More recently, states have gotten interested in thinking about how to expand housing supply. There have been a few laws on the books for decades trying to take on exclusionary zoning, but there’s been a lot more action on that in the last few years. Will these new laws work? We haven’t had enough time to fully see these latest efforts play out. We’ve got layers and layers of rules interacting with each other, and often taking out one rule isn’t enough to actually change the ultimate outcome.

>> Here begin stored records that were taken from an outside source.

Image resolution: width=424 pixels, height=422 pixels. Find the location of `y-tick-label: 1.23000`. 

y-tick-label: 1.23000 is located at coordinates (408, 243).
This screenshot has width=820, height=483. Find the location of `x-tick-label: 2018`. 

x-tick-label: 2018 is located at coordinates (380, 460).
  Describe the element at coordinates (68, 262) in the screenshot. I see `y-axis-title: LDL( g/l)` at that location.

That said, I’m really encouraged by some developments that we are starting to see. California has reformed its processes that require planning for housing supply, and we are seeing rezonings to facilitate that. That process isn’t done yet, and rezonings don’t necessarily mean units that people can live in, but it’s encouraging. We’ve seen good results from California’s accessory dwelling units law. The transit-oriented development law in Massachusetts has created a bunch of rezonings. Are they enough? Not in one go. But we’ll see how far they take us.

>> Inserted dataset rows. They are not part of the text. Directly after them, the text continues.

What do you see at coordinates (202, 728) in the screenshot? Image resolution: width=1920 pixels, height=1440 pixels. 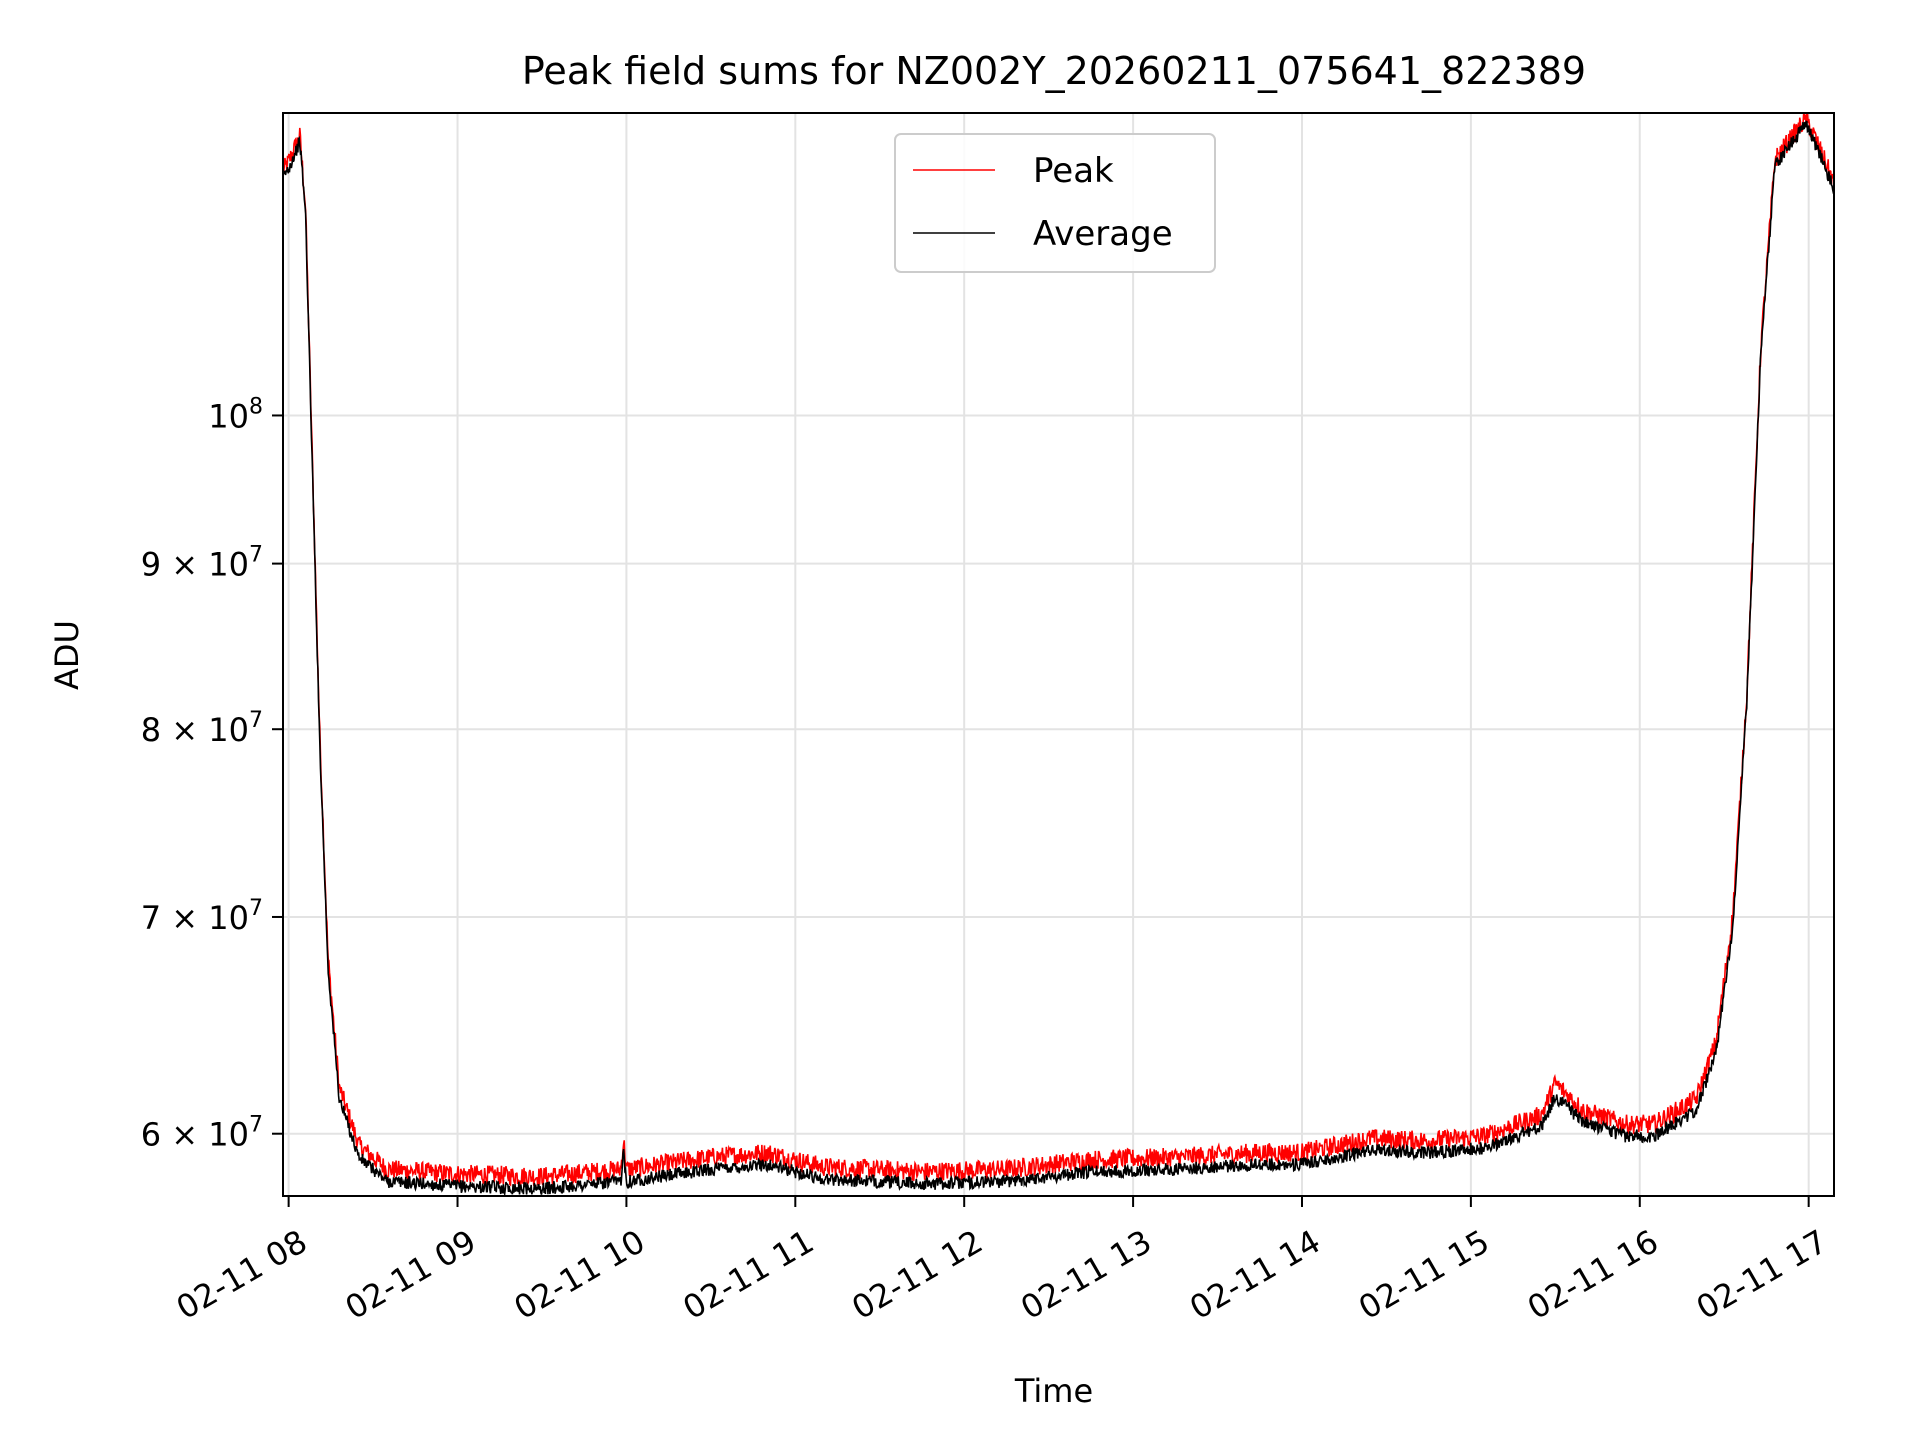 I see `y-tick-label: 8 × 107` at bounding box center [202, 728].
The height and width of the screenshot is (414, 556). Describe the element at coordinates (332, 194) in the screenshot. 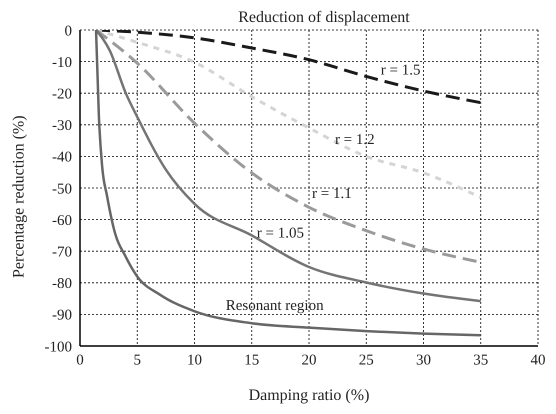

I see `series-label: r = 1.1` at that location.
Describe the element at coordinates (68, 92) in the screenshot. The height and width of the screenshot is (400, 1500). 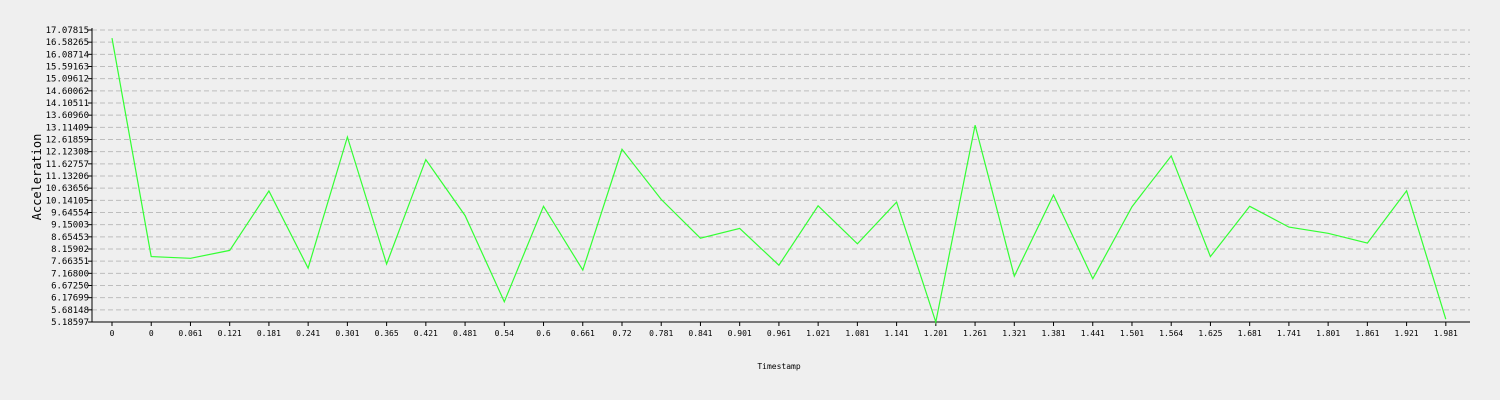
I see `y-tick-label: 14.60062` at that location.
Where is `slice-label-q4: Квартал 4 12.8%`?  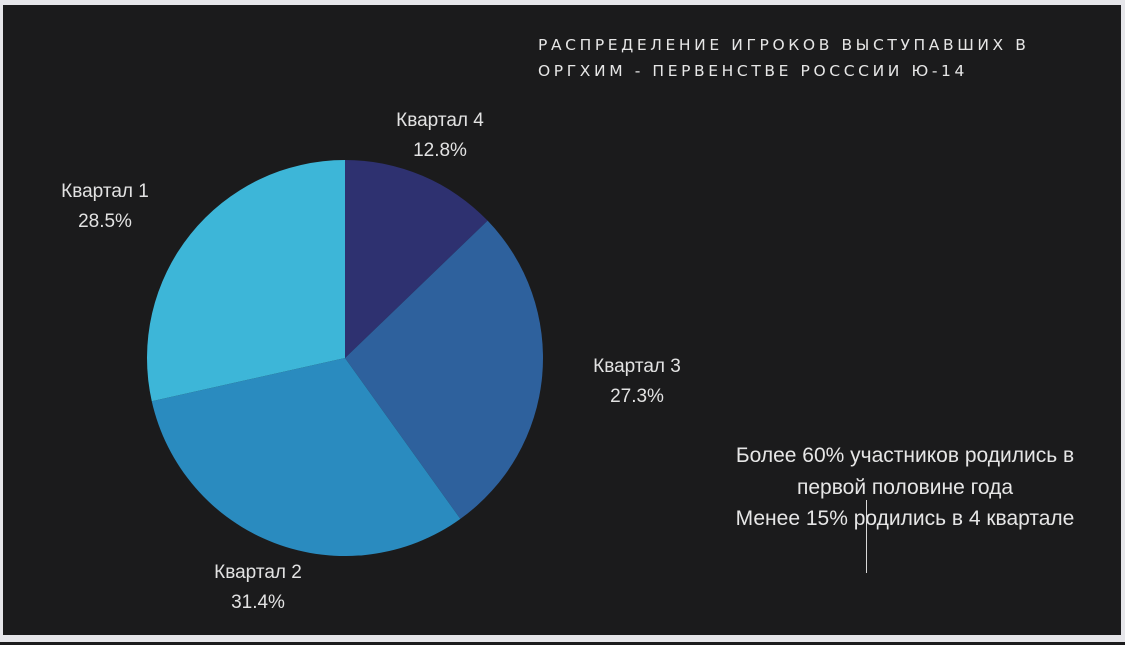 slice-label-q4: Квартал 4 12.8% is located at coordinates (440, 136).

4. You’ve mentioned that there largely seems to be a bipartisan agreement that the U.S. has a housing problem. Do you think there’s bipartisan agreement on solutions?
Not on every detail, but yes. I use a slide in my local government class that shows every blue-ribbon commission saying we need to do something about overly restrictive zoning—here’s the Johnson administration doing it, here’s the Reagan administration, the Bush administration, the Clinton administration, Obama, Trump, Biden. So I think there really is bipartisan consensus at the policy maker, elite level.
The difference is in the messaging. The Montana messaging is about property rights—“don’t turn us into California.” In other places, you might have a racial justice message or an economic justice message or an environmentalist message.
The parties are starting in a different place, but they both share a basic interest in deregulating land use. However, there’s also a bipartisan consensus among many regular people that they don’t want to see this happen in their neighborhood.
5. Is that “not-in-my-backyard” sentiment the biggest thing standing in the way of further progress? How do you get around that?
Yes, it is, but we have a lot of strategies. Some of them are just doing the work of organizing at the local or state level. That actually has moved the needle a lot, just getting out there and doing that work.
Another strategy is to change the focus of the politics from local to state or even national government. At those levels, the debate is less about individual projects, right next to someone’s house, and more about values: Should we be building more housing or less housing? Should we allow apartments in or not? Asking a different question avoids some of the not-in-my-backyard answers.